EXERCISE INPUT below:

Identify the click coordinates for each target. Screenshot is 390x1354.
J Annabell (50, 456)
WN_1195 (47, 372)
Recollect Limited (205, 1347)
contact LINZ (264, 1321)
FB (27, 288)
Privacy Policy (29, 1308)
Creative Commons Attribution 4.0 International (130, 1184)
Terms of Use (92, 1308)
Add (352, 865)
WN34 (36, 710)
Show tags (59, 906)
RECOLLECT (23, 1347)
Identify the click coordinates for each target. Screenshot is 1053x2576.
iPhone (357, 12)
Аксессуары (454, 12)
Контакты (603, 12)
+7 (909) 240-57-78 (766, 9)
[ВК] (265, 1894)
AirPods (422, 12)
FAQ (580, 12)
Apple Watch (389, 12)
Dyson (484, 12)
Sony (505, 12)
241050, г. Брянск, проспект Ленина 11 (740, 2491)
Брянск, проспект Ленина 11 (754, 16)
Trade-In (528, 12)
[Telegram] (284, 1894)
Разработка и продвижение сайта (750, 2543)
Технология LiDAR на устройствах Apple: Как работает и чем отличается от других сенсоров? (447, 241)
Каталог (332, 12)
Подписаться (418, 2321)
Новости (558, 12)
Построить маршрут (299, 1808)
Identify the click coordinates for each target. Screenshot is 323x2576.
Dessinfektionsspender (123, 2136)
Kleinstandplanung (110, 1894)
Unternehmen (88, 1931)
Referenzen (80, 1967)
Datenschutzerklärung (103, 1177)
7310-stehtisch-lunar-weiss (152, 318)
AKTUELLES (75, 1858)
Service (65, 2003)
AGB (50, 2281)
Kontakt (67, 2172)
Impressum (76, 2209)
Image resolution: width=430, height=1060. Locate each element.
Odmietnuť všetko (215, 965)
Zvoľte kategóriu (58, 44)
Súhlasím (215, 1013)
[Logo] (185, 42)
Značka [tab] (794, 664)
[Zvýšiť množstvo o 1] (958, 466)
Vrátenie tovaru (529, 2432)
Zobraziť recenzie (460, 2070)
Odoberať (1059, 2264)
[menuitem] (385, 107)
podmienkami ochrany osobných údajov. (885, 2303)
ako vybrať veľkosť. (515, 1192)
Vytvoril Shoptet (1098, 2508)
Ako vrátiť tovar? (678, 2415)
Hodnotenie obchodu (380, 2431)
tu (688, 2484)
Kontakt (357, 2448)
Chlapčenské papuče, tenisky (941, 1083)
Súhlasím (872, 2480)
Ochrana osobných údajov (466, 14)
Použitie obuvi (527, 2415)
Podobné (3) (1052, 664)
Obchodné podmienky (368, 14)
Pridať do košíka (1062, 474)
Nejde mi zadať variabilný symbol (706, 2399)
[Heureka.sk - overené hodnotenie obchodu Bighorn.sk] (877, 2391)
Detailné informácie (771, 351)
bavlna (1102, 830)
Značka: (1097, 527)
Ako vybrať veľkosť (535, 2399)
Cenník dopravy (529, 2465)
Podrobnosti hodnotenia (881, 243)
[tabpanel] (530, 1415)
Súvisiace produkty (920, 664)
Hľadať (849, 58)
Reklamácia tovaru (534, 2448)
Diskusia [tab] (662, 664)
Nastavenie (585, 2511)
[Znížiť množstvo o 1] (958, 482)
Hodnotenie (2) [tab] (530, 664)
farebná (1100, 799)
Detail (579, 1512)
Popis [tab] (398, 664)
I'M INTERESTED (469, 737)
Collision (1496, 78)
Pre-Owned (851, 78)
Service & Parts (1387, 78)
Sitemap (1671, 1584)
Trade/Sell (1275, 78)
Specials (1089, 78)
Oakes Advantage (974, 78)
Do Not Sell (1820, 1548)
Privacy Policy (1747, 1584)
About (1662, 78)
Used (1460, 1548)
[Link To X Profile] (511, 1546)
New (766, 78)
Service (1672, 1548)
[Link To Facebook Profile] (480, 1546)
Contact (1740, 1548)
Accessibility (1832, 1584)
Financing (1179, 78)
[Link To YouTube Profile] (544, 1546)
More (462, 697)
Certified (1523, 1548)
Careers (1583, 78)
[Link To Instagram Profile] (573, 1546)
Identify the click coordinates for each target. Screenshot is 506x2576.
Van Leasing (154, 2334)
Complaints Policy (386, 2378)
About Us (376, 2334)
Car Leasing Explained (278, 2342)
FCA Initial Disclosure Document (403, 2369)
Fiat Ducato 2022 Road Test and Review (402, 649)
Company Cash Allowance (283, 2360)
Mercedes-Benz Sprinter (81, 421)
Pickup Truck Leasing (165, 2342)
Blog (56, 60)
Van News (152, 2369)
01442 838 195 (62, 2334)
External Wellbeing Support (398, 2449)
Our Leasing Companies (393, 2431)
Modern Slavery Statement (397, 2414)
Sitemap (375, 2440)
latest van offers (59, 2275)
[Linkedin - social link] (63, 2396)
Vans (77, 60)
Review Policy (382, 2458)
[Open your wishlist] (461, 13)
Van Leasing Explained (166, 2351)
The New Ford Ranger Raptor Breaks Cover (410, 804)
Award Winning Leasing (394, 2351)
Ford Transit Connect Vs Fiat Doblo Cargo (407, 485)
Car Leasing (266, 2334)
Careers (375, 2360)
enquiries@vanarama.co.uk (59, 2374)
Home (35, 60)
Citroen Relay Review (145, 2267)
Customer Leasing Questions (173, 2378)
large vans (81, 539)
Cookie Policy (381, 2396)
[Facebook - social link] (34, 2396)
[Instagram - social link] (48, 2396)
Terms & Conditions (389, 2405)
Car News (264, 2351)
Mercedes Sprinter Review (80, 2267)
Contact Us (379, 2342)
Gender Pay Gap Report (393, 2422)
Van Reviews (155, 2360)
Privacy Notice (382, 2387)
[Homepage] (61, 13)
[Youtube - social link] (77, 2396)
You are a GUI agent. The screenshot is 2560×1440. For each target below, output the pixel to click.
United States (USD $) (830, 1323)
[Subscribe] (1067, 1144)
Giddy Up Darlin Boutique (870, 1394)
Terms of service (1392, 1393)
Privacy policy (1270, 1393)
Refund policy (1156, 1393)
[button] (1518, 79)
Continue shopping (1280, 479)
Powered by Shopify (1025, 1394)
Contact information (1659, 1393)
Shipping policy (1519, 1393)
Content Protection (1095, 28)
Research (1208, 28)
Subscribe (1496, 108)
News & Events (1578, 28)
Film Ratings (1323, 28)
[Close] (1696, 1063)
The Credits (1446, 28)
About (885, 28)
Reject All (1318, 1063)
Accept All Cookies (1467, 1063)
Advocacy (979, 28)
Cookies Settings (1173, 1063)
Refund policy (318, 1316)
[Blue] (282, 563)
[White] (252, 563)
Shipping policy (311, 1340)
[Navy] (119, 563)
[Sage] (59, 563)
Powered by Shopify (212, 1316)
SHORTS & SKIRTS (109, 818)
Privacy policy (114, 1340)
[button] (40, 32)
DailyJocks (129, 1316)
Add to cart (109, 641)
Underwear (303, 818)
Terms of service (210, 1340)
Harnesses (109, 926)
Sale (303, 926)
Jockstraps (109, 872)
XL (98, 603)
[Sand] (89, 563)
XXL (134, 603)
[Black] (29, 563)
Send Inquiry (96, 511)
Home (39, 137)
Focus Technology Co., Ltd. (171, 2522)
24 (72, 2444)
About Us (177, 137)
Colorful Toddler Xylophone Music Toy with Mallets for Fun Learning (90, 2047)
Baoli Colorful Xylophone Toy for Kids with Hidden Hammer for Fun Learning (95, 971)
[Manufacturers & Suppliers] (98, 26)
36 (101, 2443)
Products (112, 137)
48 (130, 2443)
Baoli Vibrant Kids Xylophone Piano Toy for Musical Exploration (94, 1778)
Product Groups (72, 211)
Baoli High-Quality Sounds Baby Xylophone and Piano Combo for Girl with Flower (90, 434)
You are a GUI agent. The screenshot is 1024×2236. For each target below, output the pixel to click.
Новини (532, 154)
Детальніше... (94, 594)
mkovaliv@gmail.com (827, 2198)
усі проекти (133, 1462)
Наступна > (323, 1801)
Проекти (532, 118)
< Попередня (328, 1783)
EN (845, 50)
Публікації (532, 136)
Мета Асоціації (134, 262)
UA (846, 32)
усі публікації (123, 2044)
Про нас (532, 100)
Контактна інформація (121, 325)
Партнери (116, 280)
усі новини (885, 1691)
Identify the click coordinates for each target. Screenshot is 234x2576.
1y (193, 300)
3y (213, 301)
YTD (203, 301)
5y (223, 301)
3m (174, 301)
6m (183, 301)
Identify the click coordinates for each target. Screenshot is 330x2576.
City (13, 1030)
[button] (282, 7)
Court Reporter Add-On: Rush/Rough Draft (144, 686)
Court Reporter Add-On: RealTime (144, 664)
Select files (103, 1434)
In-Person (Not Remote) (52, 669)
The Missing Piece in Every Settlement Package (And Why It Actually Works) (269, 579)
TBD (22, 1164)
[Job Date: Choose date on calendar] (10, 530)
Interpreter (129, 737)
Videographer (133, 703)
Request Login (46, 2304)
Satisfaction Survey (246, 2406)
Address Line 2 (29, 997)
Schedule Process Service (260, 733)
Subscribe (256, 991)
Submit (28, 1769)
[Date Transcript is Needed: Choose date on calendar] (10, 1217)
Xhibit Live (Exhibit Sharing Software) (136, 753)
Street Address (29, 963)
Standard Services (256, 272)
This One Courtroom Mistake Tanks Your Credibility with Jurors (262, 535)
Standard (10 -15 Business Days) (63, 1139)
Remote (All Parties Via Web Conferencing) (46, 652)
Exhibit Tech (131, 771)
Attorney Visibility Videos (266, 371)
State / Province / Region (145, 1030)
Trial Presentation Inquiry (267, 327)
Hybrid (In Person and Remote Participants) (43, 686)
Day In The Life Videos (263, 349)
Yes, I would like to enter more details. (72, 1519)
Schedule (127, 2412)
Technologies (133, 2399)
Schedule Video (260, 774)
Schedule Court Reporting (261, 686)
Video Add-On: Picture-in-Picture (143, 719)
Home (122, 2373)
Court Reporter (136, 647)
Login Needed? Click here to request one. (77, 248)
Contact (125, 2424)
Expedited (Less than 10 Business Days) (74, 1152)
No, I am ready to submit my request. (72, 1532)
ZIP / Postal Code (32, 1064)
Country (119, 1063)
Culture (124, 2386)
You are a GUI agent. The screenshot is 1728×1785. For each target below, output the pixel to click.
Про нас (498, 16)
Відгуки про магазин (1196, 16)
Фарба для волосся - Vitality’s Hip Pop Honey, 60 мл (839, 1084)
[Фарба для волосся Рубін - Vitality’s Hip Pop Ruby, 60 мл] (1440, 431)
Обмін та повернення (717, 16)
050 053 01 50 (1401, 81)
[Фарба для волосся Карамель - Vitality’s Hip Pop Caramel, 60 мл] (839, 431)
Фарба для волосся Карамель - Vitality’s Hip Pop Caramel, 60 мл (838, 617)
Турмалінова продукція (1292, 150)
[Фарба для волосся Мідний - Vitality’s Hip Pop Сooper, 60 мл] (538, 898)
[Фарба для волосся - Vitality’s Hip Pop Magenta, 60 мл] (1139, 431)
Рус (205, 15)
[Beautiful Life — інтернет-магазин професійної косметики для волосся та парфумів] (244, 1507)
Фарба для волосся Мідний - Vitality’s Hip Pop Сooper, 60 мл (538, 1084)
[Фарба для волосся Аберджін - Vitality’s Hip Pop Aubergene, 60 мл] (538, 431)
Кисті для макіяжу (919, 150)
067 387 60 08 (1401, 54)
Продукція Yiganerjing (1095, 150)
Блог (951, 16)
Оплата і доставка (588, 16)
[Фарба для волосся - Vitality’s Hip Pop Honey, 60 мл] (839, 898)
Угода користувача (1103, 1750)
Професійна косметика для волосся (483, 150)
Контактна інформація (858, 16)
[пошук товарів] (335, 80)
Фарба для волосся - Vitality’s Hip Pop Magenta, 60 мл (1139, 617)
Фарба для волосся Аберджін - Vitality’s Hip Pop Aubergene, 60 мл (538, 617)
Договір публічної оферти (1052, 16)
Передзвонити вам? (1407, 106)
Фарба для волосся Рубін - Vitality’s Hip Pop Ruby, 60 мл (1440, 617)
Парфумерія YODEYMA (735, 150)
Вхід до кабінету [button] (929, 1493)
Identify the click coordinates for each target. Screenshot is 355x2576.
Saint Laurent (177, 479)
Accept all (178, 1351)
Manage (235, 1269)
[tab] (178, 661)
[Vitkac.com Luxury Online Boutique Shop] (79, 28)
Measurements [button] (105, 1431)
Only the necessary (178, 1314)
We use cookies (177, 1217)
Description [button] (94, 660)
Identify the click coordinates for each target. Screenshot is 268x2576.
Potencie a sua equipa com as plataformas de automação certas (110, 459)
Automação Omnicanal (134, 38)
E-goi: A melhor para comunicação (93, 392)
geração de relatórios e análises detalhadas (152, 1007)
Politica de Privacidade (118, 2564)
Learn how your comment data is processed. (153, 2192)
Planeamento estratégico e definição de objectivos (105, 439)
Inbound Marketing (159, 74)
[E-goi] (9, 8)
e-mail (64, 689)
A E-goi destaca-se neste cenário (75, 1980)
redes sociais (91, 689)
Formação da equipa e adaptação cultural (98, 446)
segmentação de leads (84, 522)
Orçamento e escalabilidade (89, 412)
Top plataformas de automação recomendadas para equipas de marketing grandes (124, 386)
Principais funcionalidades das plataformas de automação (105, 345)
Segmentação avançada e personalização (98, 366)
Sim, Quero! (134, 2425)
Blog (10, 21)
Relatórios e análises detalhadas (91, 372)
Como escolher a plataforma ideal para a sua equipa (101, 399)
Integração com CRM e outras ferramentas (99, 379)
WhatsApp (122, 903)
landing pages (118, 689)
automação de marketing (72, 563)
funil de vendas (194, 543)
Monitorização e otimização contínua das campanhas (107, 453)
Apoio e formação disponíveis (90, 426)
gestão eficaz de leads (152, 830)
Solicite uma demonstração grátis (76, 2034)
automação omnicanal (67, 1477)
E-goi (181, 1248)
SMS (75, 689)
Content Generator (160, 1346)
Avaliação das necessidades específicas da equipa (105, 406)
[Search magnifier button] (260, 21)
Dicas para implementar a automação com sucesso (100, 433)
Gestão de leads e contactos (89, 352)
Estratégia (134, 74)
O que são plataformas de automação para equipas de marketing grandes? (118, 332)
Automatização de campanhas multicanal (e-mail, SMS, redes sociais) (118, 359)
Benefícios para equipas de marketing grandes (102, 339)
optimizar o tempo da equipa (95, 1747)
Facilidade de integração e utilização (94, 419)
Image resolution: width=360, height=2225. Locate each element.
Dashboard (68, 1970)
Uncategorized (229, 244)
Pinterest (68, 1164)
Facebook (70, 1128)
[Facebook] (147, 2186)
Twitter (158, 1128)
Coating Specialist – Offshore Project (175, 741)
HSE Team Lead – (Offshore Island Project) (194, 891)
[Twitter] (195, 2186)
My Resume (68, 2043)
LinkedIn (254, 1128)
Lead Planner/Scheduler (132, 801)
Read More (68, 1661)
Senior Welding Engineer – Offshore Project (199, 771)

End of EXERCISE INPUT.

ASSIGNMENT
From the records above, copy out the line with "24 (72, 2444)", the line with "You are a GUI agent. The screenshot is 1024×2236.", and every line between them, word for word.

WRITTEN RESPONSE
24 (72, 2444)
About Us (177, 137)
Colorful Toddler Xylophone Music Toy with Mallets for Fun Learning (90, 2047)
Baoli Colorful Xylophone Toy for Kids with Hidden Hammer for Fun Learning (95, 971)
[Manufacturers & Suppliers] (98, 26)
36 (101, 2443)
Products (112, 137)
48 (130, 2443)
Baoli Vibrant Kids Xylophone Piano Toy for Musical Exploration (94, 1778)
Product Groups (72, 211)
Baoli High-Quality Sounds Baby Xylophone and Piano Combo for Girl with Flower (90, 434)
You are a GUI agent. The screenshot is 1024×2236. For each target below, output the pixel to click.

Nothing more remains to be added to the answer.